The offer of additional advantages according to loyalty has been maintained in time deposits as part of the customer-centric strategy. This quarter has been marked by a significant number of maturities of time deposits taken out in the third quarter of 2010. Appropriate management of these maturities has led to a maintenance rate of over 80%, with reductions in the cost of operations of around 100 basis points. The “Depósito BBVA UNO” has also been maintained as the main loyalty-building product, with an accumulated new production to 30-Sep-2011 of €1,475m. A number of different offers have been maintained to attract new customers, including the Depósito BBVA 11. As a result of all the above, the balance of time deposits increased by €9,275m over the last year and their average cost is 88 basis points below the market average (latest available figures to August).
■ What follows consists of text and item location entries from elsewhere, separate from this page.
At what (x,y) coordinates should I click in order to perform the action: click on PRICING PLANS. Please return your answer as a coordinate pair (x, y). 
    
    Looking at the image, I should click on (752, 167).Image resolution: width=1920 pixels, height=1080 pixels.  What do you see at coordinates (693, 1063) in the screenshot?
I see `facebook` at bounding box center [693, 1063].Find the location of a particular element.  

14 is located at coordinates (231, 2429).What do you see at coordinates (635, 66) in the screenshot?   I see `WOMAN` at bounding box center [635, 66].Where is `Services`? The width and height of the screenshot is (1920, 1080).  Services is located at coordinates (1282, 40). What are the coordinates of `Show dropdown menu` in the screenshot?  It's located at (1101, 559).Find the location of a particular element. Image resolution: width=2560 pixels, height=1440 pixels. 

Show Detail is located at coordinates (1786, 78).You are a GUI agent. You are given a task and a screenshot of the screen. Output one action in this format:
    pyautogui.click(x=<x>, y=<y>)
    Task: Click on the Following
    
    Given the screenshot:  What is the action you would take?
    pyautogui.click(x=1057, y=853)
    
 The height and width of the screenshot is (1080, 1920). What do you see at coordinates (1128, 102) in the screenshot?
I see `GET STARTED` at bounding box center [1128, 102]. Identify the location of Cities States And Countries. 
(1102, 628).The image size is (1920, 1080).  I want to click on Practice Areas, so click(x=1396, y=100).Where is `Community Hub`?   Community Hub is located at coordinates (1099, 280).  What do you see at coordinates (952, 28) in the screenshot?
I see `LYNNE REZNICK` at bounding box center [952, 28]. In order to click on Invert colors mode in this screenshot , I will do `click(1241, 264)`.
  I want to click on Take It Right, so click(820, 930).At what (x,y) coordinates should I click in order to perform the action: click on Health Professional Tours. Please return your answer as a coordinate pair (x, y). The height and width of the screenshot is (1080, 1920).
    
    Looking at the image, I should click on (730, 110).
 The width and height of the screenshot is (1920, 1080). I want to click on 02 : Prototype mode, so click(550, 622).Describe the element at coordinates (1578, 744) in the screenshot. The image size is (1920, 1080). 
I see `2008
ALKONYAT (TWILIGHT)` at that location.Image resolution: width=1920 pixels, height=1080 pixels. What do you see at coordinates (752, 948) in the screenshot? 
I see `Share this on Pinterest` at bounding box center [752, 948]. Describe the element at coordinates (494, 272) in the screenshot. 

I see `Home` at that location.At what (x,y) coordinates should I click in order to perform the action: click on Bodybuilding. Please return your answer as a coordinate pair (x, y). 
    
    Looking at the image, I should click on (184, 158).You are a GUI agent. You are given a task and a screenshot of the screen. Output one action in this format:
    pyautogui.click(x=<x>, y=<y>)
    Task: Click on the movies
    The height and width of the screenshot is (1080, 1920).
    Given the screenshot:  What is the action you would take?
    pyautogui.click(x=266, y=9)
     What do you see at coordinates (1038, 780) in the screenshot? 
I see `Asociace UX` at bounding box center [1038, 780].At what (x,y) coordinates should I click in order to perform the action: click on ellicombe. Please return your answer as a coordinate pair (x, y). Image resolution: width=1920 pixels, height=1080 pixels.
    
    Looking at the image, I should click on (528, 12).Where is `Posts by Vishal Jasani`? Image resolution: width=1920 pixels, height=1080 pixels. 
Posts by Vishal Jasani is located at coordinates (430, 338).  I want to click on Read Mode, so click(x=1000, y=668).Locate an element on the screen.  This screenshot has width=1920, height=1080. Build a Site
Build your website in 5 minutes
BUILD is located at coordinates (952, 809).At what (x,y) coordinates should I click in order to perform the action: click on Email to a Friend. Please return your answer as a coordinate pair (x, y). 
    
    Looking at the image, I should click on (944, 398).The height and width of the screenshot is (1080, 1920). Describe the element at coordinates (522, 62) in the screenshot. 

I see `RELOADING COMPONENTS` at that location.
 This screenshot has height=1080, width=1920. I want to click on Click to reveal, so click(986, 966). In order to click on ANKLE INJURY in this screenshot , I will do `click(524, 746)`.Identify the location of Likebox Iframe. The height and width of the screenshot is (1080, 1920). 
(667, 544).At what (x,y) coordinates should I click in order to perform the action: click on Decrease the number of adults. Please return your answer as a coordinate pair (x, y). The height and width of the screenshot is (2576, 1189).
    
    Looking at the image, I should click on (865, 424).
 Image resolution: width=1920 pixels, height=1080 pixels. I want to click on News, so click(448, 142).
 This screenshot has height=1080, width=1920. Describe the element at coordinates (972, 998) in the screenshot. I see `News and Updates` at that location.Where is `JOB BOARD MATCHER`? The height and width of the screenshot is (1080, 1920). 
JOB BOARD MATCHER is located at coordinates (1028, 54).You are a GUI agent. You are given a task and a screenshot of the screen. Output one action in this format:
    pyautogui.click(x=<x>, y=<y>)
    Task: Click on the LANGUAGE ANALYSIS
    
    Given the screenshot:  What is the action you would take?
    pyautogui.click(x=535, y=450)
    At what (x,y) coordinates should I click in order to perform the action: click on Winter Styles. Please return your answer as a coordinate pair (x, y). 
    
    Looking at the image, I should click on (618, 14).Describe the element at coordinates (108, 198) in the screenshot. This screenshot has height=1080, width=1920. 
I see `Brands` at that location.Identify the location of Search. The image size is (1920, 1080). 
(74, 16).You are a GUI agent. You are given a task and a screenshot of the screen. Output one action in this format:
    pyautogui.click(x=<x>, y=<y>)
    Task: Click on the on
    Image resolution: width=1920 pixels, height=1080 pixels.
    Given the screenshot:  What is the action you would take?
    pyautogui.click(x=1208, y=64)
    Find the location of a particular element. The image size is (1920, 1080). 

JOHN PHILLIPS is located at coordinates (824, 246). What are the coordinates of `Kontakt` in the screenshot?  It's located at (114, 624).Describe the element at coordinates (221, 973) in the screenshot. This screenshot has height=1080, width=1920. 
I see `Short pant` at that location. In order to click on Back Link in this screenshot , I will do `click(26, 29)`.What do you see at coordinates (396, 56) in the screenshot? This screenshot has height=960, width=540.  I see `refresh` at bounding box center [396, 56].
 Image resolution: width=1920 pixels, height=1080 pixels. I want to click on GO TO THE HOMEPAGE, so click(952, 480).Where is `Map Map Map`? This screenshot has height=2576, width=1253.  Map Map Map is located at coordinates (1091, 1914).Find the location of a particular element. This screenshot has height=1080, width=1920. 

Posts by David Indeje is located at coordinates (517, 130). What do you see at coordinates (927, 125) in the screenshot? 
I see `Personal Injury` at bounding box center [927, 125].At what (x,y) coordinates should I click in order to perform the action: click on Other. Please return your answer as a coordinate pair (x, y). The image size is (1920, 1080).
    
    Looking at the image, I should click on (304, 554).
In pension savings the Ahorro Asegurado (Guaranteed Savings) campaign launched in the second quarter is continuing successfully. New production in the third quarter of 2011 was €185m, 9% up on the previous quarter. In addition, the contributions to individual pension plans between July and September 2011 amounted to €66m, 5% up on the second quarter, with the most popular products being guaranteed pension savings (around 70%).
BBVA Private Banking ended the third quarter of 2011 with funds under management in Spain of €38,471m, 6.4% up on the same date last year, and with a growth in its customer base of 0.7%. The unit remains market leader in assets under management in SICAV (€2,666m), with a market share of 10.5% in September 2011, and 291 companies.
Covered savings continue to perform well in the insurance business, particularly the company insurance schemes, which have now become a model in the market, with €340m in written premiums (up 182% year-on-year). Individual fund premiums are also performing well, at €724m (up 225%). As a result, the volume of managed funds is €8,655m, an increase of 6.3% in the nine months ended 30-Sep-2011. The level of business in non-life insurance has been maintained, with premiums of €181m (up 4% year-on-year). Particularly notable is the growth in the car business, with 7 million premiums (up 25%). Overall, the total premiums written by BBVA Seguros in the nine months ended 30-Sep-2011 amounted to €1,462m (up 85% year-on-year). The company maintains its leading position in individual life insurance, with a market share of 11.0% of premiums at the end of June (latest available figures).
To sum up, the adequate management of volumes and, above all, asset and liability prices, have boosted the net interest income to €2,817m. Gross income as of 30-Sep-2011 amounted to €4,118m (4,696m as of 30-Sep-2010). With operating expenses remaining at practically the same levels as in January-September 2010, the operating income was €2,333m (2,906m a year ago). After making increased allocations of generic provisions, the net attributable profit amounted to €842m.